- Exercise prompt -
Every entry must reappear in your answer exactly as written, though its pictures must not.

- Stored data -
[Start of section]

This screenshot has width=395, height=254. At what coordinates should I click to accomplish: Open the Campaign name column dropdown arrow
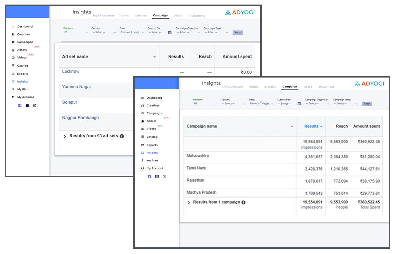[292, 127]
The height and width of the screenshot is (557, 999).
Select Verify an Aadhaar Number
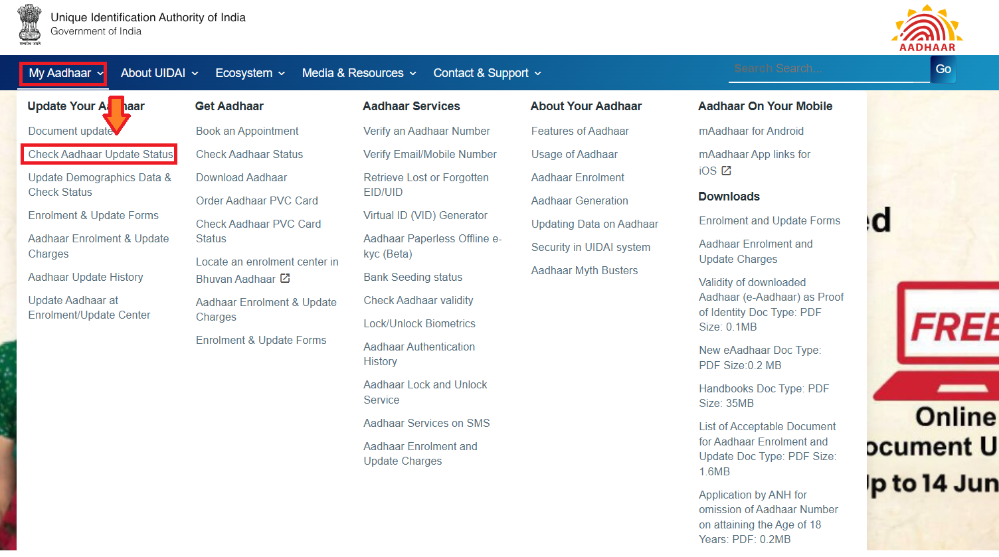click(426, 131)
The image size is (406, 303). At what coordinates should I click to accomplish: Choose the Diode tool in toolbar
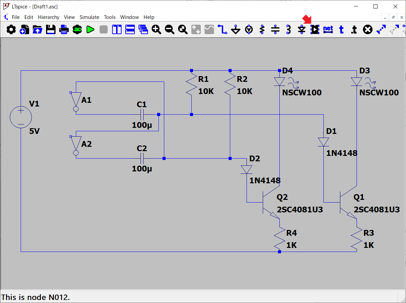[x=302, y=30]
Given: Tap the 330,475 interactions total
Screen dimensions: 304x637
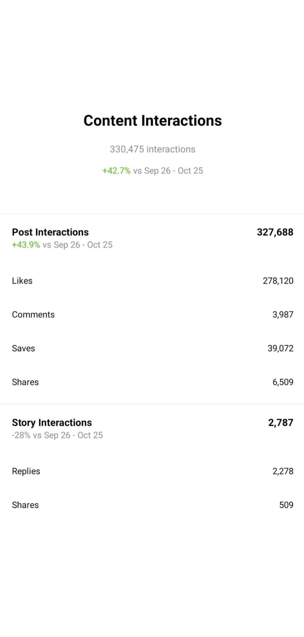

[End of section]

- Written answer -
This screenshot has width=395, height=254. At what coordinates should I click to accomplish: Open the Campaign name column dropdown arrow
[292, 127]
The height and width of the screenshot is (557, 999).
Select Verify an Aadhaar Number
click(426, 131)
The image size is (406, 303). At what coordinates should I click to accomplish: Choose the Diode tool in toolbar
[x=302, y=30]
Given: Tap the 330,475 interactions total
Screen dimensions: 304x637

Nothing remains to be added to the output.